Sergio Ramírez: El ángel exterminador
Abril es siempre el mes más cruel en Nicaragua. Quedó a la vista hace dos años, cuando tantos muchachos indefensos fueron masacrados en las calles
Hace ya dos semanas entramos en encerramiento voluntario en nuestra casa de Managua, una aventura hacia adentro, vivida entre mi mujer y yo, alejados del mundo, como en los conventos. Tulita cocina, a veces yo lavo los platos. Ella pinta, yo escribo. Ahora está terminando un cuadro de peces coloridos que le había pedido mi hija María. Yo sigo con mi tercera parte de la trilogía del inspector Morales, y tengo todo el tiempo que antes tanta falta me hacía. Se lo digo por videollamada a mi hija Dorel, y hacemos cuentas de cuánto pierde la escritura con los viajes; a este paso tendré una nueva novela antes de fin de año.
Los güises, tan bulliciosos, y que suelen estrellarse contra los cristales de las ventanas en su atolondramiento, entran volando por las puertas que dan al patio y se paran sobre la mesa del comedor, ahora silenciosa y desierta porque tardará antes de que volvamos a tener invitados. Estos güises imprudentes olvidan la inquina implacable de Carbón, el schnauzer miniatura que nos dejó en prenda nuestra nieta Mariana cuando se fue a Francia con sus padres hace dos años.
Mis hijas hacen la compra, dejan las bolsas en la puerta, nos saludan de lejos, nos dicen algunas palabras detrás de sus mascarillas acerca de desinfectar los empaques, y deshacernos de las bolsas. Cuando atardece, el canto de los pocoyos llega desde el platanar al otro lado de la cerca, aquí donde la ciudad empieza a subir hacia la sierra, ganando sus linderos rurales.
Podríamos escapar de aquí, fugarnos al cine a tanda de siete, al restaurante de los mediodías del domingo, ir por el pescado que llega los viernes desde Casares al puesto callejero distante un kilómetro, manejar hasta Masatepe. Porque no es que las puertas tengan cerrojo alguno. Simplemente no podemos salir, como en El ángel exterminador de Buñuel.
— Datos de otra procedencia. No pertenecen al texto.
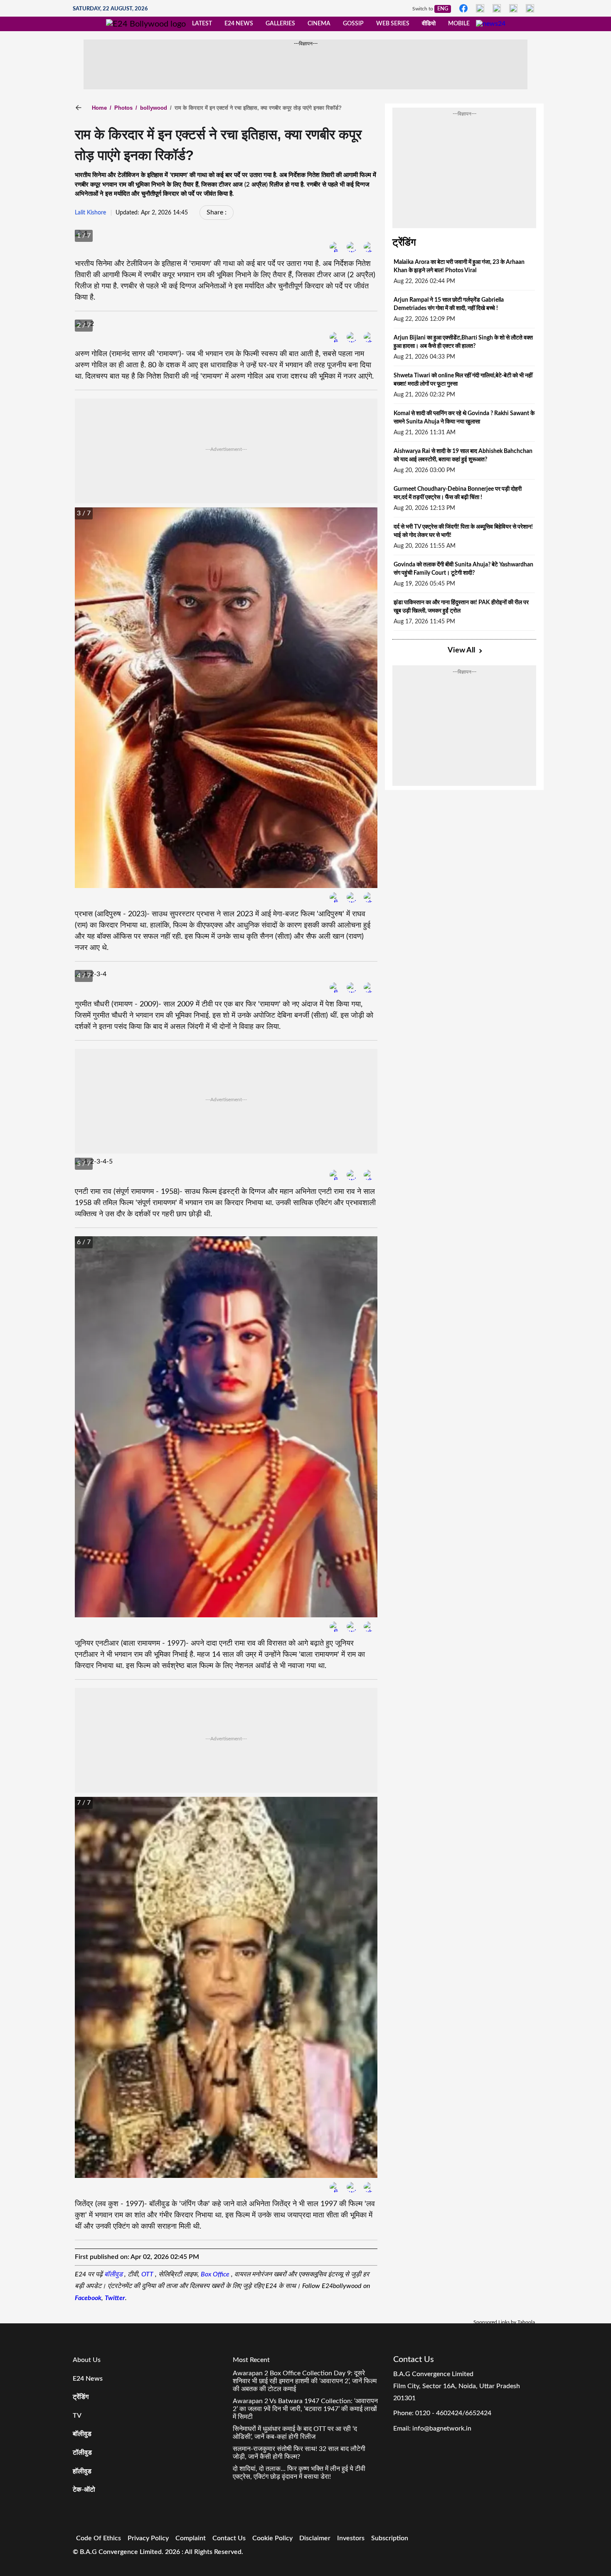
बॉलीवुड (114, 2274)
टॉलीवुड (82, 2452)
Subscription (389, 2538)
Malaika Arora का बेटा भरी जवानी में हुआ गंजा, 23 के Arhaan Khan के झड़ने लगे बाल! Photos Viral (459, 266)
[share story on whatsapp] (369, 247)
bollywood (151, 108)
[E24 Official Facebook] (463, 8)
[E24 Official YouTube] (530, 8)
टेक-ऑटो (84, 2489)
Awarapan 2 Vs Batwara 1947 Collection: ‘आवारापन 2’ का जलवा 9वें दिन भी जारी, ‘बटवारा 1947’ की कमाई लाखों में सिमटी (305, 2409)
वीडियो (429, 24)
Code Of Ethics (98, 2538)
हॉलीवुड (82, 2471)
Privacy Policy (148, 2538)
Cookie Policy (272, 2538)
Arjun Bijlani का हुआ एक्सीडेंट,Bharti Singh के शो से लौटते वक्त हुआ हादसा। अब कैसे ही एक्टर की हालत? (463, 342)
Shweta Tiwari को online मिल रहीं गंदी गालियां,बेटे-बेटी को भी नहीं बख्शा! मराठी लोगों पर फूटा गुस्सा (463, 380)
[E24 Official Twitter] (497, 8)
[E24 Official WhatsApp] (513, 8)
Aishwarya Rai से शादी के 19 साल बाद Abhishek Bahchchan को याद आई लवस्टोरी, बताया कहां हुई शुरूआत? (463, 455)
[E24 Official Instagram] (480, 8)
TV (77, 2415)
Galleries (280, 24)
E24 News (238, 24)
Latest (202, 24)
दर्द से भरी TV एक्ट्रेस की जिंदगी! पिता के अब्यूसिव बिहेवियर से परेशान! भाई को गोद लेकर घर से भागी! (463, 531)
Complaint (190, 2538)
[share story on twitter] (218, 212)
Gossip (353, 24)
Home (99, 108)
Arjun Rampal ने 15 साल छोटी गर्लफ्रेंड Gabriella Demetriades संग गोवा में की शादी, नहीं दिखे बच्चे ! (449, 304)
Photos (121, 108)
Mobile (459, 24)
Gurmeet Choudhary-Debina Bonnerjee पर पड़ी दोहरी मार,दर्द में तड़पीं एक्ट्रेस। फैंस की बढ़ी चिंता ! (458, 493)
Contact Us (229, 2538)
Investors (351, 2538)
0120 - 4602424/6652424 (453, 2413)
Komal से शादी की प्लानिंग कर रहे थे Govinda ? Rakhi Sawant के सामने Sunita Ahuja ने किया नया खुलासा (464, 418)
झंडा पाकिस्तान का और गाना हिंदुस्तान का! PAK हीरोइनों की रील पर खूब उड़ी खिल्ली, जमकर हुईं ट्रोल (461, 607)
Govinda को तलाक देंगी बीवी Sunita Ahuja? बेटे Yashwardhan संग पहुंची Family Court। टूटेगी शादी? (463, 569)
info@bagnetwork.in (441, 2428)
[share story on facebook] (335, 247)
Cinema (319, 24)
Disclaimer (314, 2538)
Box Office (216, 2274)
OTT (148, 2274)
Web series (392, 24)
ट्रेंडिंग (404, 243)
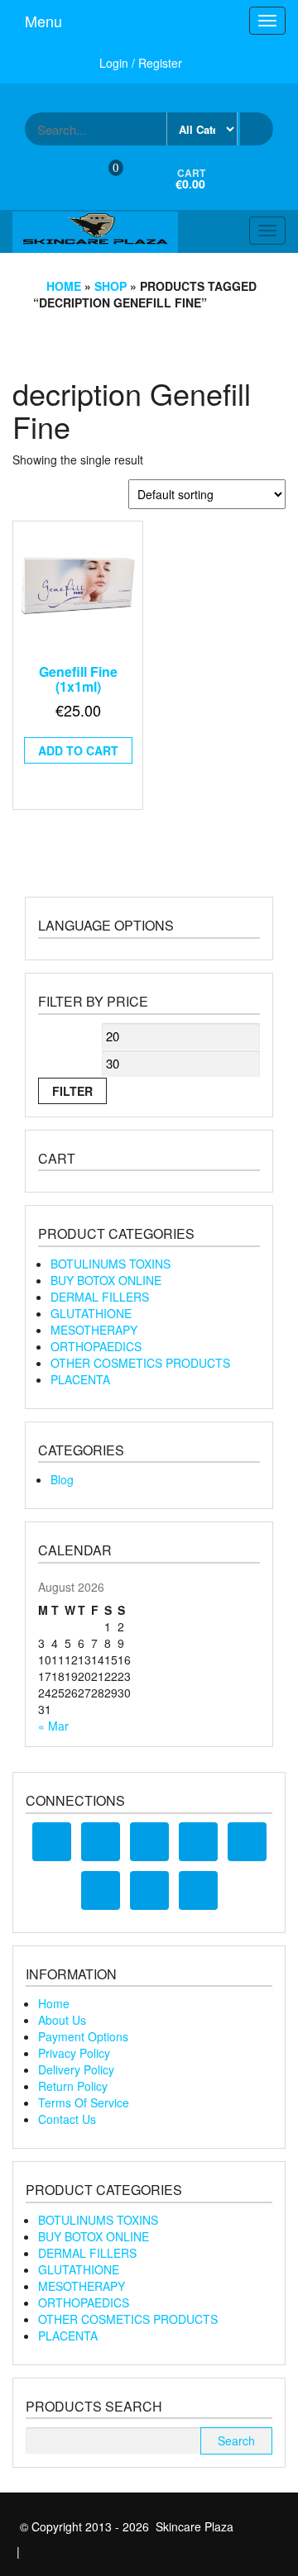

Abril es siempre el mes más cruel en Nicaragua. Quedó a la vista hace dos años, cuando tantos muchachos indefensos fueron masacrados en las calles. Los lechos de los arroyos se vuelven polvo cernido, el sol se torna rojo sangre con las quemas de los potreros que arden en la noche abriendo caminos de fuego en las laderas. Sequedad, calor, desolación. Ahora encierro, incertidumbre, miedo.
De afuera llegan noticias. El aparato oficial de propaganda manda a la gente a hacinarse en las playas, a asistir a las fiestas religiosas de semana santa, que la iglesia ha cancelado. Una gran cruzada de contaminación. El poder amenaza con castigar por sediciosos a quienes no mandan a sus hijos a la escuela, a los que llevan mascarillas en los autobuses; proclama que el coronavirus es una enfermedad de ricos frente a la que los pobres son inmunes. La lucha de clases en la oscuridad de la caverna.
Pero la gente, en desamparo, vuelve por sí misma. Coloca aguamaniles en las aceras de los mercados (lava tus manos antes de tocarte la cara), las farmacias de los barrios ofrecen jabones gratis (tome un jabón si necesita), pegada a un pilar de alumbrado hay una bolsa con mascarillas (tome una, recuerde que todos necesitamos), en la reja de un garaje cuelga amarrado un dispensador (¡Alcohol en gel gratis!).
Una gran conspiración benéfica contra el mal y contra la insensatez del poder que lo ampara.
Sergio Ramírez es escritor y premio Cervantes 2017.